Passai davanti alla lavanderia dove ero solita portare gli abiti di Alec con un buonumore che non mi apparteneva.
Diedi una rapida occhiata attraverso la vetrina alla commessa che ormai conoscevo bene viste le numerose volte che avevo frequentato il suo negozio, poi continuai per la mia strada, diretta verso il negozio di Chuck e Pierre. Non che avessi bisogno di qualcosa in particolare, avevo semplicemente voglia di fare un giro, approfittando della giornata soleggiata, e andare a trovarli mi era sembrata un'idea carina.

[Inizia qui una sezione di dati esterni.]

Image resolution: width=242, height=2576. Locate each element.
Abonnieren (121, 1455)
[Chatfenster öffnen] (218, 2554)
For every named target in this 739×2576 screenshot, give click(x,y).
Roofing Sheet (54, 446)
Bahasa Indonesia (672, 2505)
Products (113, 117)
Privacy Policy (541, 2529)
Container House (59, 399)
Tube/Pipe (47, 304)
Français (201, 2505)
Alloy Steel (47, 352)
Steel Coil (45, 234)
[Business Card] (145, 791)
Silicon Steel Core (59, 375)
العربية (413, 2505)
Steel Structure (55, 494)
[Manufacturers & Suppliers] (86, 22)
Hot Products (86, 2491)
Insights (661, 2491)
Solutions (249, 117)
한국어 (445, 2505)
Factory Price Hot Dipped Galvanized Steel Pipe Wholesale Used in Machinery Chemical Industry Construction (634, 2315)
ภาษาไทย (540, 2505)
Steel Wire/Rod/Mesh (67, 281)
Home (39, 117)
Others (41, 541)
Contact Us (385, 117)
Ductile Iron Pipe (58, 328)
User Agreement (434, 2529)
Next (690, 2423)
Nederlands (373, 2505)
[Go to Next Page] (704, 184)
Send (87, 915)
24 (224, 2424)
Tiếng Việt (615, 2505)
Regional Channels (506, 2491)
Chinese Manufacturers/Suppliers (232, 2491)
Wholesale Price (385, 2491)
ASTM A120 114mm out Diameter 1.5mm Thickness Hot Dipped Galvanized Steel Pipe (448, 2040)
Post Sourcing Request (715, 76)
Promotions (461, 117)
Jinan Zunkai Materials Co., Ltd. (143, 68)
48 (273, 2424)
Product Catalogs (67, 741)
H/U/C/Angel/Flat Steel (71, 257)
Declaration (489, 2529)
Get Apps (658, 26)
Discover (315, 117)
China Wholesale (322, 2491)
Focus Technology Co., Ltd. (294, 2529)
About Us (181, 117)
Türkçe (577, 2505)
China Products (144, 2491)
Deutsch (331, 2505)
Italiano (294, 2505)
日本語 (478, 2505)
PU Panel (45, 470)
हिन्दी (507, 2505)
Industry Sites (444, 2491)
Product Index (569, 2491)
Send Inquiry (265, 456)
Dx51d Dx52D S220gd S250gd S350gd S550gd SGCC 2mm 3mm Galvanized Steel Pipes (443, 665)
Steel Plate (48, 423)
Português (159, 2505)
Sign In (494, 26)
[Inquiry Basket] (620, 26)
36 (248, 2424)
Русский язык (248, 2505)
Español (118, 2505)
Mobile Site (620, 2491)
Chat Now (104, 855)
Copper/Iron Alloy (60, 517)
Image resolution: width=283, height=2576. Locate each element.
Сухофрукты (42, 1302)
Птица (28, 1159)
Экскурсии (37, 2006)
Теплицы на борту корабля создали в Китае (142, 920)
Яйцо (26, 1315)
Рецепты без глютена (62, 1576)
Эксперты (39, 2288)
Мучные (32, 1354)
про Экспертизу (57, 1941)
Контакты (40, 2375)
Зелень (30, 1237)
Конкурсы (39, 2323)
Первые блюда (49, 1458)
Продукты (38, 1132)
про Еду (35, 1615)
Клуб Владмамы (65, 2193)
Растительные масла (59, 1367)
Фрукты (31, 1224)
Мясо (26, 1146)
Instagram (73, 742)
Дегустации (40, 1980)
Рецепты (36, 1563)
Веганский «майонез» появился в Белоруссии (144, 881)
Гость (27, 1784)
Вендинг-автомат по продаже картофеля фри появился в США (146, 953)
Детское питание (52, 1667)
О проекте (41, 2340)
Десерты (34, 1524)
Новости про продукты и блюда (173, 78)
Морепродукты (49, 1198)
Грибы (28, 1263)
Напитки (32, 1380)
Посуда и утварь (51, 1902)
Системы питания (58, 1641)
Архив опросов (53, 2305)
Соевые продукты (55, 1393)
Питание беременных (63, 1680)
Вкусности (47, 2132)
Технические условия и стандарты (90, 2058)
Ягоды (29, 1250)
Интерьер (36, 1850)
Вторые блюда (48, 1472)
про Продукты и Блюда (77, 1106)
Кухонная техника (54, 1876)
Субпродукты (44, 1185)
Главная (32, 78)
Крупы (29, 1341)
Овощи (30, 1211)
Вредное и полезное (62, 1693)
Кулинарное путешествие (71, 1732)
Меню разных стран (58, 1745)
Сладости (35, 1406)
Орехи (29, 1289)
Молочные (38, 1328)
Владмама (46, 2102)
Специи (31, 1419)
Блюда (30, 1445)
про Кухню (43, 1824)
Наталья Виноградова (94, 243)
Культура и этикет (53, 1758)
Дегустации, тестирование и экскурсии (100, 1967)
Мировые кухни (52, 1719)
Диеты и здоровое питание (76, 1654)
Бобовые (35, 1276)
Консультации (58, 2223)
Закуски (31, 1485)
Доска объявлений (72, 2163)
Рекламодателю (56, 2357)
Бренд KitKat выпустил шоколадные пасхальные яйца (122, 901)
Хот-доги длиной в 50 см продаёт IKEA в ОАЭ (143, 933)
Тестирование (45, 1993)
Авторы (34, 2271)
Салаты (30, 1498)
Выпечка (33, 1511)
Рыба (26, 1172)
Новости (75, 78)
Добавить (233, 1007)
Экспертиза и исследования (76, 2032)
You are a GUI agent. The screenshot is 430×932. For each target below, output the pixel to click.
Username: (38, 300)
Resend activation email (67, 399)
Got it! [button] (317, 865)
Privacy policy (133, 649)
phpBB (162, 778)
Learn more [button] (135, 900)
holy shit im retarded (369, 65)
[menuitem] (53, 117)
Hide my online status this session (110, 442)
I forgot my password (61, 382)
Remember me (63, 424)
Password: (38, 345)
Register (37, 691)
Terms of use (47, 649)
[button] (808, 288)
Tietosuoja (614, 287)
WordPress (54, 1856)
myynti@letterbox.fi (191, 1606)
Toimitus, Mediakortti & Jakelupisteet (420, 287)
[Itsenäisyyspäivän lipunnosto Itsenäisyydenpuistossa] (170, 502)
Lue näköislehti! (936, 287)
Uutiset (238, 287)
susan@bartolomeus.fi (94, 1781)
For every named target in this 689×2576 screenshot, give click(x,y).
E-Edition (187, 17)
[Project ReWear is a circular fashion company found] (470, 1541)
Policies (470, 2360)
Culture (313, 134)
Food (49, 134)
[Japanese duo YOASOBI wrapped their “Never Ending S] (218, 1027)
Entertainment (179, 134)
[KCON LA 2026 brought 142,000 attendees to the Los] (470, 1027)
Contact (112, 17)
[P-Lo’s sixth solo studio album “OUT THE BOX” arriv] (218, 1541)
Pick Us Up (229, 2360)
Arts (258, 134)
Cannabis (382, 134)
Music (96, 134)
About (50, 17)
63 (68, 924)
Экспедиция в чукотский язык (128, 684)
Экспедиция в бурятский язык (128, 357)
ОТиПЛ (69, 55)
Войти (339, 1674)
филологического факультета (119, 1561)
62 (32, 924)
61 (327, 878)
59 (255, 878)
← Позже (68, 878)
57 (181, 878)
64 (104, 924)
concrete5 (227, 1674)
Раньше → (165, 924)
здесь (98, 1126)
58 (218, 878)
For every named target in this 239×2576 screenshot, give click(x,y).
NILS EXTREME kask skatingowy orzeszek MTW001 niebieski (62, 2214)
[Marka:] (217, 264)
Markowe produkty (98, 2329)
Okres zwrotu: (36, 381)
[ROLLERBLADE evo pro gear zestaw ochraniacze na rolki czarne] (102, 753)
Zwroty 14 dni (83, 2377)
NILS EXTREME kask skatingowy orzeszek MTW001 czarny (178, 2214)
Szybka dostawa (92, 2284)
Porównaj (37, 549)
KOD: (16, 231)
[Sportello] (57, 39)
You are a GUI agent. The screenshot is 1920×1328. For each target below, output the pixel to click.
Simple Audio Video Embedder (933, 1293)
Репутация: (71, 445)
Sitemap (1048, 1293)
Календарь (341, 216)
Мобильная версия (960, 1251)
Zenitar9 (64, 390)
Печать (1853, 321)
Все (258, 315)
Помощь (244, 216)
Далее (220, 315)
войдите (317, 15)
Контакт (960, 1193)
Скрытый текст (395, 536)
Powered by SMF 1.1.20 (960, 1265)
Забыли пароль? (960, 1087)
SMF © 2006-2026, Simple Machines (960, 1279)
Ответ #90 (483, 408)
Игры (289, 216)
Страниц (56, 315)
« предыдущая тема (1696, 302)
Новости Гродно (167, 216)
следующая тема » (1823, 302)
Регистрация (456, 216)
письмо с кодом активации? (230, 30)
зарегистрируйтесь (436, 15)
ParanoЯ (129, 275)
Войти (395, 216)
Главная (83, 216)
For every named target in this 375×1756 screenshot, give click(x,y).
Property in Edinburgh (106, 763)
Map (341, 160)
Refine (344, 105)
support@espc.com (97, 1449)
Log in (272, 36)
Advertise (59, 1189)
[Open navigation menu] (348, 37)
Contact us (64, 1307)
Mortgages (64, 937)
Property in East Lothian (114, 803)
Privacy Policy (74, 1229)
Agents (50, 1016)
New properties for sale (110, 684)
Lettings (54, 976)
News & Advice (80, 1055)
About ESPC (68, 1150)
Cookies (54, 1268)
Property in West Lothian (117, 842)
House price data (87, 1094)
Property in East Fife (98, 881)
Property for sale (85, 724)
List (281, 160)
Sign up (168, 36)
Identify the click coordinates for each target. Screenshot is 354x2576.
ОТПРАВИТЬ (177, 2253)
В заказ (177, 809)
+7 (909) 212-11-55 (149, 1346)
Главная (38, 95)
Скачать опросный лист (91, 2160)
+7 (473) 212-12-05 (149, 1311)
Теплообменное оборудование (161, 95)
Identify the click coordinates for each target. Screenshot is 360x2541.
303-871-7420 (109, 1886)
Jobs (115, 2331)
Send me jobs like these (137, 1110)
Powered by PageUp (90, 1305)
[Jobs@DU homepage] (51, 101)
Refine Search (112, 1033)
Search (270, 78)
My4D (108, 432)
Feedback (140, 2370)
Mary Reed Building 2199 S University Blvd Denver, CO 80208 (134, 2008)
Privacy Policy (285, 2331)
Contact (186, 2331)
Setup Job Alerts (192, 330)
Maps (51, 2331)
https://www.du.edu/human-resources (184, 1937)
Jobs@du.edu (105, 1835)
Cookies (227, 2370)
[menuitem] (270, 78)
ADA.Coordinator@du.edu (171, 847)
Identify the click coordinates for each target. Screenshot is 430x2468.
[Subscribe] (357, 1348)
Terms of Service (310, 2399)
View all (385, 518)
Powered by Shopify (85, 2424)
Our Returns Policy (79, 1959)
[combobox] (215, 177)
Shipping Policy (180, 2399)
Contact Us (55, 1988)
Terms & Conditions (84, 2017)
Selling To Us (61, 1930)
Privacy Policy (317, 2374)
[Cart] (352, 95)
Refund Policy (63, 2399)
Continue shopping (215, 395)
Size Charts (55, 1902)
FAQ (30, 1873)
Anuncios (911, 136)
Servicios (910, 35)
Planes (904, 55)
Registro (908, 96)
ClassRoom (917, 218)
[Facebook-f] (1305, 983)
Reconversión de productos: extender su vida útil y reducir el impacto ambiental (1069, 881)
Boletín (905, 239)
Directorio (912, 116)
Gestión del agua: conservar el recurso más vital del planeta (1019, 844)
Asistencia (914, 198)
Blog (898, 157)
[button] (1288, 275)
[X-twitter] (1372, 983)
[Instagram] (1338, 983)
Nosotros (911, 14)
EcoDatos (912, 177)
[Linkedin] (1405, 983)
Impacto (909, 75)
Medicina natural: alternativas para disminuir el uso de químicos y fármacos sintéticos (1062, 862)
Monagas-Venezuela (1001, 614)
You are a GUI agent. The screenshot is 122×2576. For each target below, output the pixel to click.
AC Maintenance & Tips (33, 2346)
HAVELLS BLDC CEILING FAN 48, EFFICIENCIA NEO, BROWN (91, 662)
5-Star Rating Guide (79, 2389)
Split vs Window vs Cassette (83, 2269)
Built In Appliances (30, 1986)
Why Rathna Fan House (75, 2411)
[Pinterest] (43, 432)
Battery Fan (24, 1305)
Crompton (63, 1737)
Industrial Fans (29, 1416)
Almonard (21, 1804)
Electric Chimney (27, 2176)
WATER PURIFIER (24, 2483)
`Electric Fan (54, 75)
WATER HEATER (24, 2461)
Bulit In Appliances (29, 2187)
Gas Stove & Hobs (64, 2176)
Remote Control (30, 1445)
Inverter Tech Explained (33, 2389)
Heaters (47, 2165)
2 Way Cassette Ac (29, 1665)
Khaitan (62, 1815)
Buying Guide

Non appena aprii la porta del locale un famigliare scampanellio mi arrivò alle orecchie e Pierre, intento a fare qualcosa al computer, alzò la testa di scatto aprendosi poi in un sorriso non appena mi vide.
«Ciao!» esclamò, alzandosi dalla sedia e venendomi incontro.
Fece per baciarmi su una guancia ma io mi voltai verso di lui facendo incontrare le nostre labbra.
«Ciao» sussurrai poi, sorridendogli maliziosa.
Pierre mi guardò confuso ma allo stesso tempo divertito, «come mai così di buon umore?» mi domandò poi, cingendomi i fianchi con le braccia.
Mi strinsi nelle spalle, «oggi sono stranamente contenta, non so perché...» osservai poi, pensierosa. «Chuck non c'è?» aggiunsi poi, guardandomi intorno e rendendomi conto solo in quel momento della sua assenza.
Pierre scosse la testa, «no, doveva andare con Alice da qualche parte, non chiedermi dove...»
Sorrisi a quelle parole, «quei due sono fatti per stare insieme» sostenni, e in quel momento un cliente entrò nel negozio.
Mi staccai all'istante da Pierre guardando imbarazzata la ragazza che si era appena chiusa la porta alle spalle, «ti aspetto» mormorai poi, dirigendomi verso la cassa.
Mi misi a spulciare le canzoni che c'erano nel computer mentre Pierre mostrava alla cliente ciò di cui aveva bisogno e per un attimo mi incantai ad osservare il suo fisico molto più snello e slanciato rispetto al passato e quel dannatissimo tatuaggio che non riuscivo ad ignorare, lasciato in parte scoperto dalle maniche rimboccate fino ai gomiti.
Mi riscossi dai miei pensieri quando vidi i due avvicinarsi a me, Pierre digitò qualcosa sulla cassa e porse lo scontrino alla ragazza che gli diede in mano i soldi.
Non appena questa uscì dal negozio Pierre si voltò a guardarmi sorridente.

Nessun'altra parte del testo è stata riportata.